One of the blind spots I have had in my business is how much value I bring to my customers.
I’ve been instrumental in helping a number of my clients build multi-million dollar a year businesses.
However, many times, I have discounted the role I’ve played in their successes.
Part of the reason why I’ve struggled with the value of my services is based on the historical manner that professional services bill for their work.
I believe law firms were the first businesses to implement time plus cost method of pricing their services.
Under this method of pricing, a firm assigns a billable hourly rate to their time.
Then when someone from the firm does work for the person, they bill the customer for the hours that were spent on the work.
For example, if I had a hourly billable rate of $300/hour and I spend 10 hours doing work, I would bill my client $3,000.
The biggest problem with this method of pricing is the amount of time I spend on a project has no relation to the value of the work that I perform for the client.
Many years ago, I was working for a company that was doing very well.
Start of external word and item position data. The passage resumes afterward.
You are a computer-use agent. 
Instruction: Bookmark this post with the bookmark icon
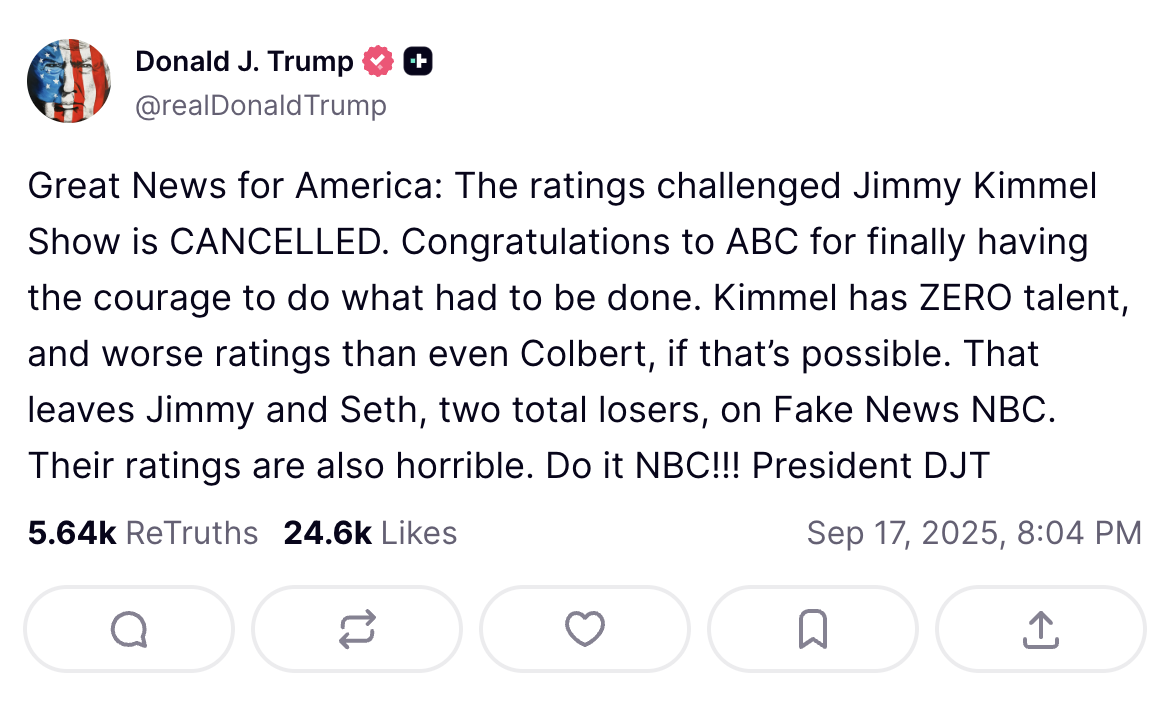tap(812, 629)
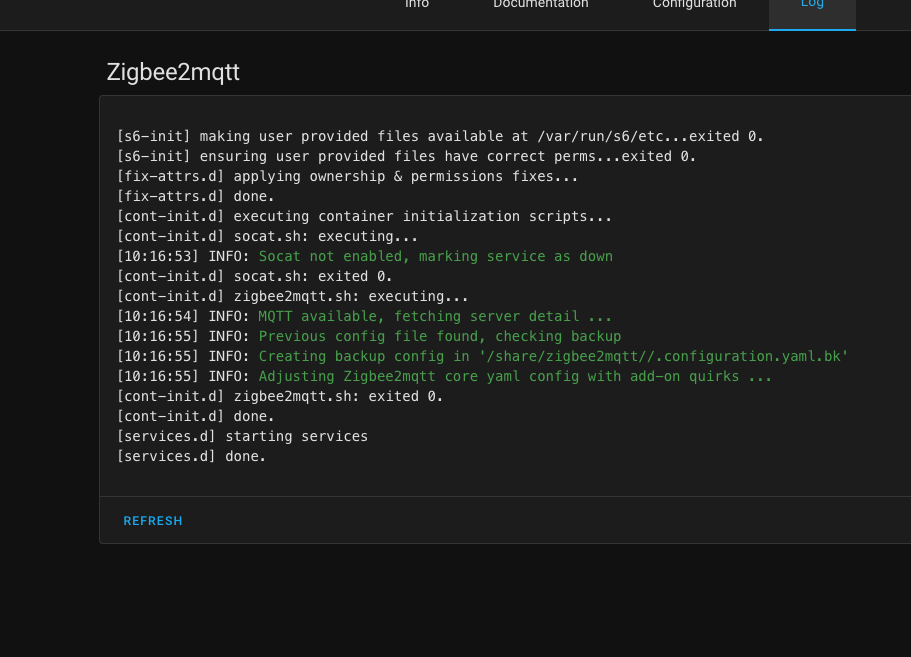The image size is (911, 657).
Task: Click the first s6-init log line
Action: (x=440, y=137)
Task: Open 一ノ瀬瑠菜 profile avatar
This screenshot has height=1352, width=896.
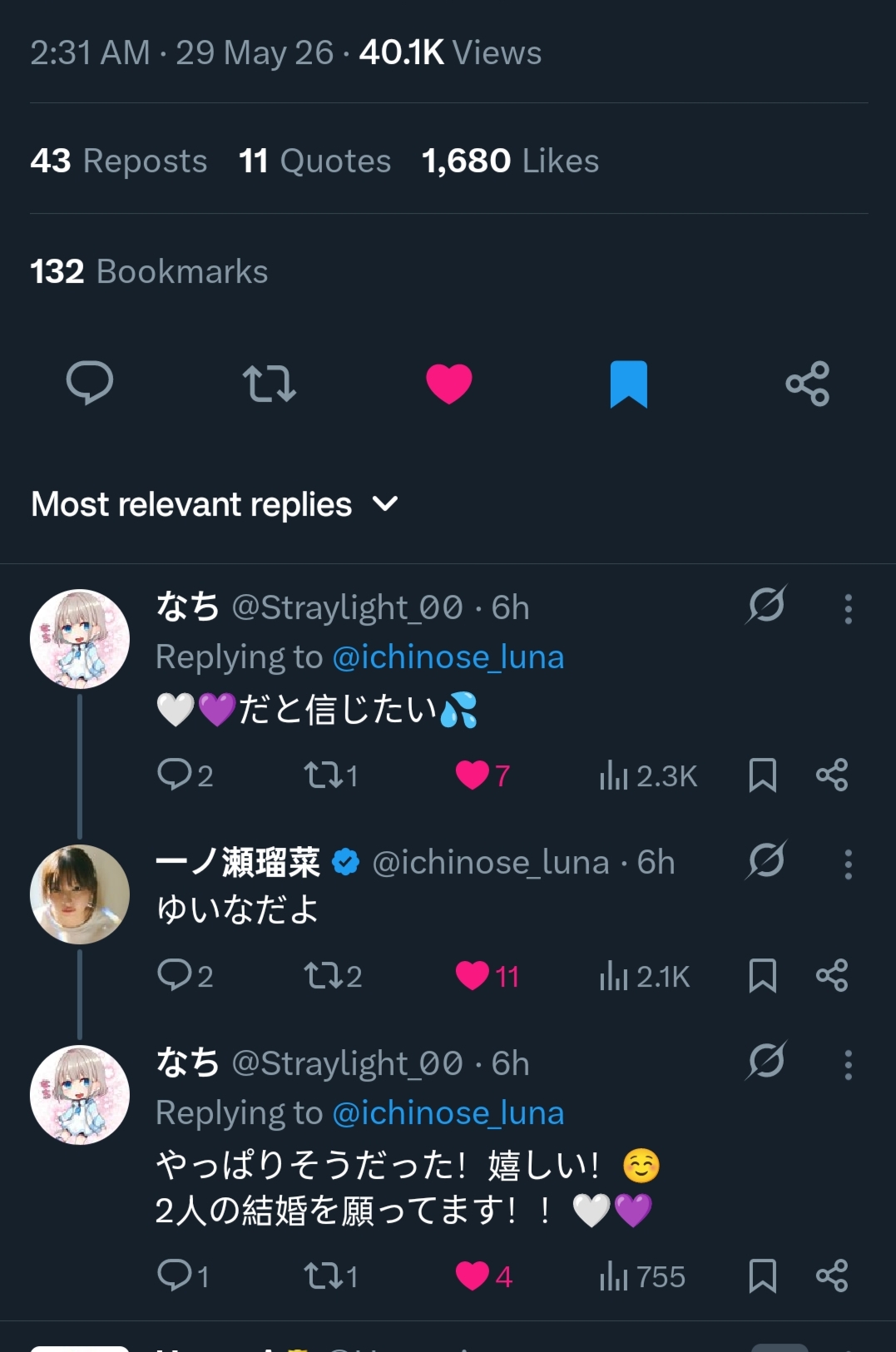Action: pyautogui.click(x=80, y=894)
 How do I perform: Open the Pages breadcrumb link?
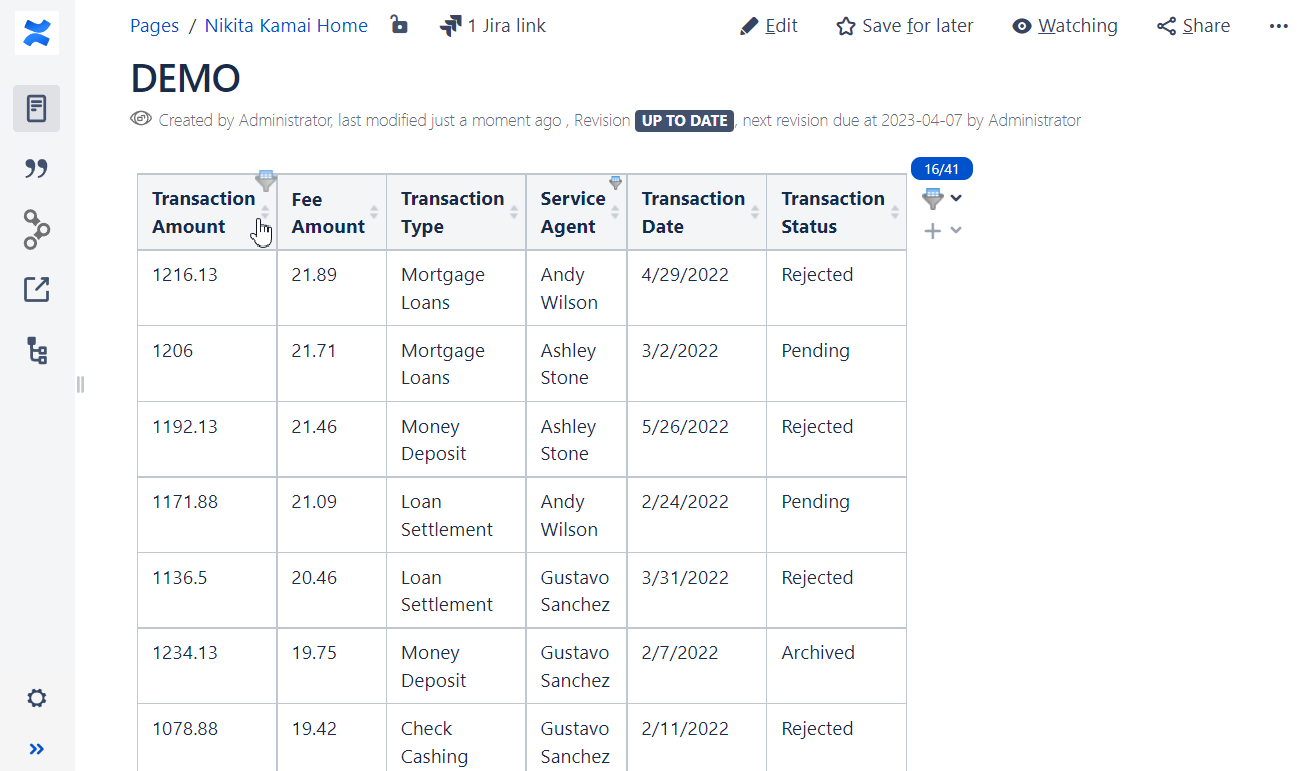154,26
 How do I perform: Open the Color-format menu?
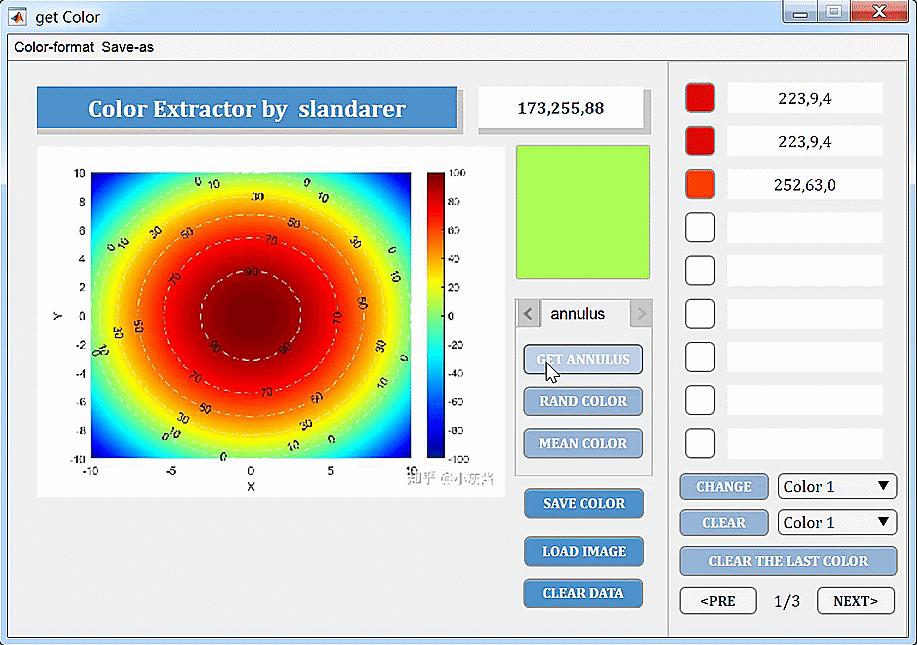pyautogui.click(x=53, y=46)
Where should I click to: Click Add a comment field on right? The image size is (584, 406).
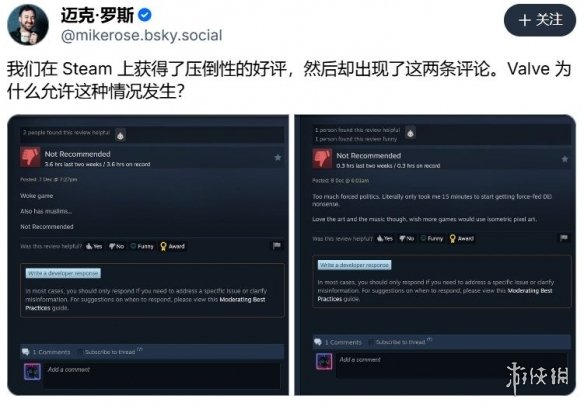pos(421,365)
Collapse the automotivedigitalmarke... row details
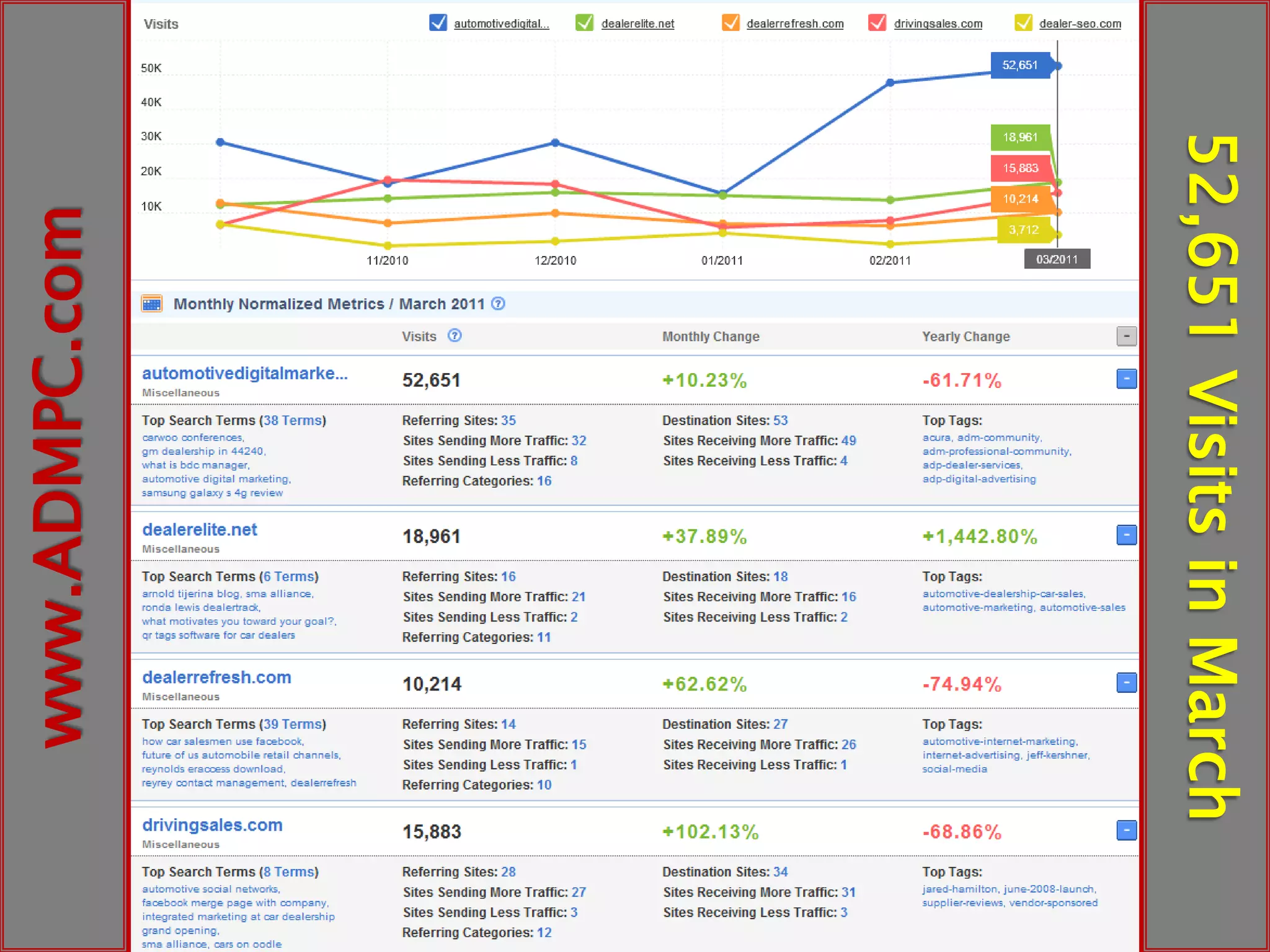 [x=1126, y=379]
When I started working for them, they had annual revenues of around $5 million.
A few months into working with the company, I was able to discover some areas where I could help improve their business.
I met with the business owner to share my insights with him.
One of the things that I had learned was that it had been several years since the company had raised its prices.
Over those years, the company had doubled its revenue.
The larger a company becomes, the more expensive it is to operate the company.
Most times, when a company starts it is one person, the business owner, that does all the work.
In the beginning, the business owner has all the time in the world and can do all the work associated with the business.
The business owner wears many hats in the early days.
In the early days, the business owner is a janitor, secretary, bookkeeper, salesperson, web designer, receptionist, marketer, and technician.
In the early days, before the company makes a lot of money, the business owner must be careful with spending money because it is a scares resource.
As the company grows, money becomes more abundant, and time becomes scarce.
At a certain point, the business owner begins to run out of time.
If the business owner wants to grow, he/she must start to trade his money for time.
The business owner does this by hiring employees and vendors to remove from his plate to the employee’s or vendors’ plate.
By paying someone else to do the work, the business owner frees up his time to focus on the more critical tasks in the business.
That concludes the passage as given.